The principle that decisions are always taken at the lowest level of authority, - only matters which concern all, are governed by all.
The sense that Brussels does the Brussels things, and stays out of domestic politics.
That what happens with Irish tax law, Swedish social benefits, or Hungarian marriage laws, is at heart, the reserved right of the lawmakers voted in by each of those three unique polities.
Except that… this simply isn’t the case.
Because no one is any longer sure where subsidiarity begins and end. To give one example - Hungarian migration laws are being taxed at the rate of a million euros a day for the country’s failure to adhere to Europe’s common migration framework.

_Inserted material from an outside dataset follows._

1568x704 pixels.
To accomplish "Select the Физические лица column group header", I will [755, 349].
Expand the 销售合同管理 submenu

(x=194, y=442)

So - who can enter your country is evidently no longer reserved power.
Now, there is the Digital Services Act, which attempts to force mass internet censorship on member states.
The European Public Prosecutor's Office in 2013 took away the exclusive privilege of nations to prosecute on their sovereign territory.
In the Common Agricultural Policy’s micro-regulation: Brussels prescribes field rotation schedules, hedgerow maintenance, and the percentage of farmland that must be left fallow.
Time and again, we see the principle of Subsidiarity dying by a thousand cuts.
So - should we hang onto it?
Is subsidiarity something that works - the best bolster we have against super-state overreach? Or is it now little more than a polite fiction, best dispensed with to reveal where true power lies?
Father Mario Portella is familiar with the subject on two levels.
Firstly, he is a Catholic Priest - and Subsidiarity is originally a Catholic doctrine, first sketched by Pope Pius XI.
Secondly, he has just published a paper for the Danube Institute, in the course of which he has traced the increasingly confusing story of subsidiarity across the history of the EU.
Father Mario is visiting fellow here at the Danube Institute. He’s also former Chancellor of the Archdiocese of Florence and Priest of the Cathedral of Santa Maria del Fiore.